“Dream Demon” is a well-executed fever dream that would give anyone cold feet about taking the plunge, with some great gore and stunts.
A bride-to-be is haunted by gruesome dreams leading up to her wedding, which seem to be escaping into reality. Let’s dig into 1988’s “Dream Demon”, directed by Harley Cokeliss!
As I See It
A surprising gore riot of an opening sees Diana (Jemma Redgrave in her first role) slap her husband’s head clean off, sending a geyser of blood spurting all over her virgin white dress. It was all a dream, as we learn Diana is set to marry Oliver in real life. Oliver is famous and wealthy and the weight of this seems to be tormenting Diana in the run up to her nuptials.
In an aspect very true to British culture, a couple of vile investigative reporters hound Diana for dirt on Oliver. The relationship, or should I say conflict, with the press in the UK pre-dates the great American censure of the fourth estate, so portraying reporters Peck and Paul so nefariously rings true.

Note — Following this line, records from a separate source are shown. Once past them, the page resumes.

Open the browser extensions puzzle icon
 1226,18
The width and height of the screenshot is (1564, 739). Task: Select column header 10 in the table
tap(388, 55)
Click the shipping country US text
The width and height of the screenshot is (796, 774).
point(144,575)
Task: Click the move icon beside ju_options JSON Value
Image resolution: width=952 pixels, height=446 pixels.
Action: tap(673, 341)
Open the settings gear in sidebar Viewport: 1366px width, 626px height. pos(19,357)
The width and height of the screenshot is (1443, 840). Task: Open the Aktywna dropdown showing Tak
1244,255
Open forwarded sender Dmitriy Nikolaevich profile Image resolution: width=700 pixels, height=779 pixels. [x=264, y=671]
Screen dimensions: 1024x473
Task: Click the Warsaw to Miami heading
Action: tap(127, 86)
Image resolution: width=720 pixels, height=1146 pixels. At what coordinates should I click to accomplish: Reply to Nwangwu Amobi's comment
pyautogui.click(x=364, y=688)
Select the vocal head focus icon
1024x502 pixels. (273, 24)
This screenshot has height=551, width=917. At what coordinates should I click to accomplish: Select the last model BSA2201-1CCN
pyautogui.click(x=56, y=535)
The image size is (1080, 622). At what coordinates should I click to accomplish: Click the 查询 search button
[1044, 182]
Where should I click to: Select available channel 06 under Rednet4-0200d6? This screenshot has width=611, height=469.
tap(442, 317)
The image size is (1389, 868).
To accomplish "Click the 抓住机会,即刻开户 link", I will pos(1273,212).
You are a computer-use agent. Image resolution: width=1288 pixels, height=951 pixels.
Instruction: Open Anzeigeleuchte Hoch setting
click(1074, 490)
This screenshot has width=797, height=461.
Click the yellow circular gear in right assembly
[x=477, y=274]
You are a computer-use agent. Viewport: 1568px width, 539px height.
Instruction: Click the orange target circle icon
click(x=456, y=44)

The special effects are impressive, particularly the wounded wall with the visible viscera within its crack.
The production as a whole shows a high level of expertise. There are some strikingly grotesque scenes such as a deformed Peck munching down on some spaghetti which resembles entrails, with sickening exuberance. The creepy porcelain doll that Diana sleeps with births a large mealworm from its head, and as Diana stumbles away in fright, she trips on an oversized horned beetle which reminds me of Cronenberg’s (by way of Burroughs) Naked Lunch. Further, the stunt crew earned their meal ticket on this production with multiple full burns.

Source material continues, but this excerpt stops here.